Por eso, el caso de Thomas Youk, un hombre de 52 años que sufría de una esclerosis lateral amiotrófica que le impedía moverse resultó decisivo para que Kevorkian terminara en la cárcel.
El hombre expresó claramente su voluntad de morir en un video que fue emitido por el programa 60 Minutos, de la cadena CBS, pero en las imágenes también se podía ver a Kevorkian cuando le inyectaba cloruro de potasio para causarle la muerte.
Lo llevaron a juicio, acusado de homicidio, y el tribunal desestimó su defensa, basada en que Youk no podía provocar su propia muerte porque no estaba en condiciones de mover sus manos.
En 1999, un jurado lo declaró culpable y lo condenó a una pena de entre 10 y 25 años en prisión. Cumplió solo ocho años en la cárcel ya que fue liberado por buena conducta en 2007, bajo la condición de no volver a asesorar ni asistir a nadie sobre cómo morir.
Jack Kevorkian no volvió a utilizar sus máquinas de suicidio asistido, pero se volcó con energía promover la eutanasia asistida.
El 15 de enero de 2008, siete meses después de salir de la cárcel, Kevorkian volvió a defender sus tesis frente a casi cinco mil personas en la Universidad de Florida. Dijo entonces que su intención “no había sido la de matar a los pacientes, sino la de evitarles el sufrimiento”.

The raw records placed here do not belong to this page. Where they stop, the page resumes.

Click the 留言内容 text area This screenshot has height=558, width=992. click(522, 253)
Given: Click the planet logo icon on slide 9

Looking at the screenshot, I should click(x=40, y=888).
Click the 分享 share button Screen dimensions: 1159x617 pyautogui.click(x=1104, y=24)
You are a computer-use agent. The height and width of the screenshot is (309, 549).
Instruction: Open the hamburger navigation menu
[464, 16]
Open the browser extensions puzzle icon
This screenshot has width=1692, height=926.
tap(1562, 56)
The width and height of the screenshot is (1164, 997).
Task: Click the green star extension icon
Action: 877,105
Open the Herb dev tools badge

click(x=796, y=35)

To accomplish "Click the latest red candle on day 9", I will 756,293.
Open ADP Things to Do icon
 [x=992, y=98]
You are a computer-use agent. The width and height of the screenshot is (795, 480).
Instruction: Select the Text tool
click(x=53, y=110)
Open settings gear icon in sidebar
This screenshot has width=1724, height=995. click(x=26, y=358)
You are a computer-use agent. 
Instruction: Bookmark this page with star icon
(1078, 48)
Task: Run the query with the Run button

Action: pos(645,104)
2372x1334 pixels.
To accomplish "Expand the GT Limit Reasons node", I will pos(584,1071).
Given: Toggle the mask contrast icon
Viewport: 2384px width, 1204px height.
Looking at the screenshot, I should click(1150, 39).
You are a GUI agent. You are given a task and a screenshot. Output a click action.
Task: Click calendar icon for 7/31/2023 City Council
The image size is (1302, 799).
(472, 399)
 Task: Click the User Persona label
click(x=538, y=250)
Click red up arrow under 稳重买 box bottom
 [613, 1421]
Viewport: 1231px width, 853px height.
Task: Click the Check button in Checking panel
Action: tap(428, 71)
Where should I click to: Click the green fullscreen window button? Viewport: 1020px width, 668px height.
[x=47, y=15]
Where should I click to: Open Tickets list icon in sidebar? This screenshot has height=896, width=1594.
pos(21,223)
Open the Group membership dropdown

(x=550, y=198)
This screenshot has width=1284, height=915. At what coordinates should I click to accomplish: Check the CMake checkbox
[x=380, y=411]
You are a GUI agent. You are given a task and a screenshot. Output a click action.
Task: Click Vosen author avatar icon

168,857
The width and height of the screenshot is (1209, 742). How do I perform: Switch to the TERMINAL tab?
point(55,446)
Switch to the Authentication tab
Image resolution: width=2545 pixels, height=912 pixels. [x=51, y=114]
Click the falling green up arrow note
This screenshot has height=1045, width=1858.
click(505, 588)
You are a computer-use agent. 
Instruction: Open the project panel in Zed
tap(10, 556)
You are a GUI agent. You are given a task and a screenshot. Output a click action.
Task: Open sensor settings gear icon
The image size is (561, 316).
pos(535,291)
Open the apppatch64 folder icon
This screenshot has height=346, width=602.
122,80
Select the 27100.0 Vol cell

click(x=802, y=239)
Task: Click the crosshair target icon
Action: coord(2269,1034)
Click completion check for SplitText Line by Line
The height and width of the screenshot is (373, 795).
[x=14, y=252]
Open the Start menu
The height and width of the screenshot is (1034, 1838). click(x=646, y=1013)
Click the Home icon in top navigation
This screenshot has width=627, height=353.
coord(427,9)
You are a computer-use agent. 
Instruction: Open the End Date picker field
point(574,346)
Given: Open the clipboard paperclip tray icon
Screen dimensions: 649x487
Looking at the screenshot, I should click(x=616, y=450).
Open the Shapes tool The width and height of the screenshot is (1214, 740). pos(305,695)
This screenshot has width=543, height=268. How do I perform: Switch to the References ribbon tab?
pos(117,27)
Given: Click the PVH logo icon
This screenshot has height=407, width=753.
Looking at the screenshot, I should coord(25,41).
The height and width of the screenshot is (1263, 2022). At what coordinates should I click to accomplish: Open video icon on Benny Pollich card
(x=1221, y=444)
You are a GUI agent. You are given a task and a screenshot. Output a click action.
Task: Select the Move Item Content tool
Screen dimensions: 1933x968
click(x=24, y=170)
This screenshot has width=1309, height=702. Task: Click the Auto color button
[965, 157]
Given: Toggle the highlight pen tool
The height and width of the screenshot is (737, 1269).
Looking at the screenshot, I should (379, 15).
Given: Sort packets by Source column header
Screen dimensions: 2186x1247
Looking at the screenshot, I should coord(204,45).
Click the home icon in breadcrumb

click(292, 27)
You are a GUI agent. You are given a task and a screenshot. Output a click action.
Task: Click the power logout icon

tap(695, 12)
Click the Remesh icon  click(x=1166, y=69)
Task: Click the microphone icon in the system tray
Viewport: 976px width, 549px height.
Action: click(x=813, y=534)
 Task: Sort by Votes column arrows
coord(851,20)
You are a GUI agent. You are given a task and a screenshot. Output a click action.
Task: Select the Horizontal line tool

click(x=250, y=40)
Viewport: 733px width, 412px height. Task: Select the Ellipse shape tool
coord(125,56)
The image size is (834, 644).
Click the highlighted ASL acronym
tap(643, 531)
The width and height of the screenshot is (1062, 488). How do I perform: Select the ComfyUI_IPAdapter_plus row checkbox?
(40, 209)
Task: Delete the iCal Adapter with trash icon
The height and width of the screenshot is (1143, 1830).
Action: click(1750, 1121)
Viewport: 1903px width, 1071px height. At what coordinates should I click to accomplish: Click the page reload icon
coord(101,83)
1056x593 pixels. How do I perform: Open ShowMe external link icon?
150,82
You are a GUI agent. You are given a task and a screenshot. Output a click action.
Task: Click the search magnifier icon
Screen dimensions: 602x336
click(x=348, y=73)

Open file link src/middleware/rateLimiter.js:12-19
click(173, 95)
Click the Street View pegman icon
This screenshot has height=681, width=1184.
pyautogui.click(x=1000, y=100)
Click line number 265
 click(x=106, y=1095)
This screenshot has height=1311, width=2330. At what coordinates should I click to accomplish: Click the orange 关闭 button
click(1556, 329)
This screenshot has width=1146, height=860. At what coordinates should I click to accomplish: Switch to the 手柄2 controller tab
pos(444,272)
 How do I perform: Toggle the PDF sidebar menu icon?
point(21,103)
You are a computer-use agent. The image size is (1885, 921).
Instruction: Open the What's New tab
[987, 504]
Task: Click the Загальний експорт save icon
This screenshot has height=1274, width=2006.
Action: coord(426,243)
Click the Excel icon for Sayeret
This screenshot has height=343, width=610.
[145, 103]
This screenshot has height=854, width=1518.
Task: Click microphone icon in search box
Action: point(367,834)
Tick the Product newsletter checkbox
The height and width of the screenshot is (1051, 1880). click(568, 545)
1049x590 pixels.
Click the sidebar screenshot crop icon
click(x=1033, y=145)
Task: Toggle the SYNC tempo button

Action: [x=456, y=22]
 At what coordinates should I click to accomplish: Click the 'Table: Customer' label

También se postuló como representante al Congreso por Michigan para presentar leyes que permitieran el suicidio asistido, pero solo consiguió 8.897 votos, muy por debajo de la cantidad necesaria para ser elegido.
Murió el 3 de junio de 2011, por un coágulo de sangre que obstruyó su corazón, en el Hospital Beaumont de Royal Oak, donde estaba internado por un cáncer avanzado.
Poco después, la Corte Suprema de los Estados Unidos declarara legal la asistencia médica para el suicidio de pacientes terminales.
Hoy el suicidio asistido también es legal en Bélgica, Países Bajos, Luxemburgo, Canadá, Colombia, Nueva Zelanda y España.